Dr. Prendergast is an independent director in accordance with the applicable rules of the NASDAQ. As an independent director, Dr. Prendergast will be compensated for his services on the Board and committees of the Board in accordance with the Company’s standard compensation arrangements for non-employee directors, which are described in greater detail in the Company’s annual report on Form 10-K for the year ended December 31, 2015. In addition, in connection with his appointment as a director, Dr. Prendergast was granted a ten year option exercisable for 40,000 shares of the Company’s common stock at an exercise price of $0.65 per share, vesting pro rata on a monthly basis over a four year period.

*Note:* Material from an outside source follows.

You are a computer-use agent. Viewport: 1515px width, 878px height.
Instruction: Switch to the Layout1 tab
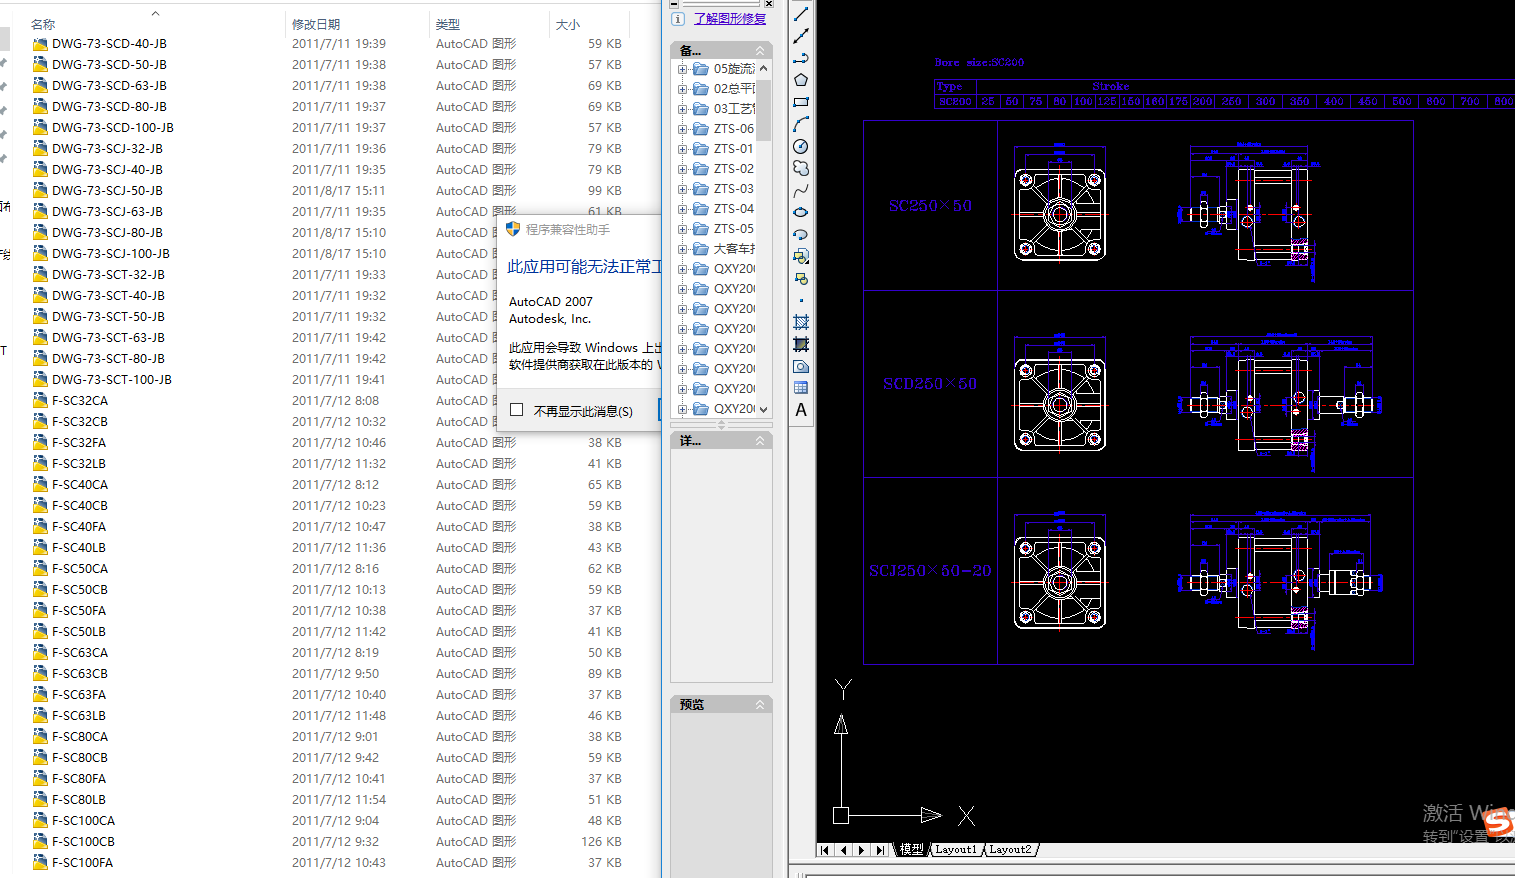click(956, 850)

Dr. Prendergast was not selected as a director pursuant to any arrangements or understandings with the Company or with any other person.  Additionally, there have been no transactions involving Dr. Prendergast that would require disclosure under Item 404(a) of Regulation S-K.


On April 25, 2016, the Company issued a press release announcing the appointment of Dr. Prendergast as a director of the Company. A copy of the press release is attached as Exhibit 99.1 to this Current Report on Form 8-K.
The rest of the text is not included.